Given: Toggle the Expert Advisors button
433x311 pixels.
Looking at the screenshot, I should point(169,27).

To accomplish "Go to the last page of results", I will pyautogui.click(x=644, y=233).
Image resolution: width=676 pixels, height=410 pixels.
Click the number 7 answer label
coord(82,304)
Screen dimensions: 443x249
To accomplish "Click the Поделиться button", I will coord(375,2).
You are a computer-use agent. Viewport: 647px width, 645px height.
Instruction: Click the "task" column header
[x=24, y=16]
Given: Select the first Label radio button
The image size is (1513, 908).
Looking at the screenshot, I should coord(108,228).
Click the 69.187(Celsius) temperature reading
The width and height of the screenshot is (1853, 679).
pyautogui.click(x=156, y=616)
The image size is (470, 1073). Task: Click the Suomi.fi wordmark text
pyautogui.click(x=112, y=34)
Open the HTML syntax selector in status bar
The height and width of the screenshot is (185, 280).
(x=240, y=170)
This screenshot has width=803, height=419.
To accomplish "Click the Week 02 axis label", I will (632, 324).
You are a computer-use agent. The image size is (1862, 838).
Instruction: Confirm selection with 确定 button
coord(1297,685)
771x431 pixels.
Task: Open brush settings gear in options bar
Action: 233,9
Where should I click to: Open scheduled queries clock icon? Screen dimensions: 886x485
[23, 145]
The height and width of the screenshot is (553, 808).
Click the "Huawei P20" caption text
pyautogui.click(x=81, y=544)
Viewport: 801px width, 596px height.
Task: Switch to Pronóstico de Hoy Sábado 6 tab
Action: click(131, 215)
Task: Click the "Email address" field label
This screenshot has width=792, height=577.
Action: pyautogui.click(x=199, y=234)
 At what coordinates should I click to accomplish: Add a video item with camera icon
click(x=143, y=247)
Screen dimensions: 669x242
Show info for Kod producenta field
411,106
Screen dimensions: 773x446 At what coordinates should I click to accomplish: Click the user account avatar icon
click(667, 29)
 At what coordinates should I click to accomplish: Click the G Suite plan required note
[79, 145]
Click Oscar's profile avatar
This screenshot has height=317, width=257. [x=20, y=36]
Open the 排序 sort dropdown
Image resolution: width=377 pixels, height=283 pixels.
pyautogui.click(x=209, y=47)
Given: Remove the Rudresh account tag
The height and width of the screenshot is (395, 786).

INSTRUCTIONS TO FOLLOW » Taking the listing above as the source, transcribe only the lines starting at the line with "Screen dimensions: 443x249" and going through the line with "This screenshot has width=803, height=419.", unaltered and with both ends included.

SOLUTION TO THE PROBLEM »
Screen dimensions: 443x249
To accomplish "Click the Поделиться button", I will coord(375,2).
You are a computer-use agent. Viewport: 647px width, 645px height.
Instruction: Click the "task" column header
[x=24, y=16]
Given: Select the first Label radio button
The image size is (1513, 908).
Looking at the screenshot, I should coord(108,228).
Click the 69.187(Celsius) temperature reading
The width and height of the screenshot is (1853, 679).
pyautogui.click(x=156, y=616)
The image size is (470, 1073). Task: Click the Suomi.fi wordmark text
pyautogui.click(x=112, y=34)
Open the HTML syntax selector in status bar
The height and width of the screenshot is (185, 280).
(x=240, y=170)
This screenshot has width=803, height=419.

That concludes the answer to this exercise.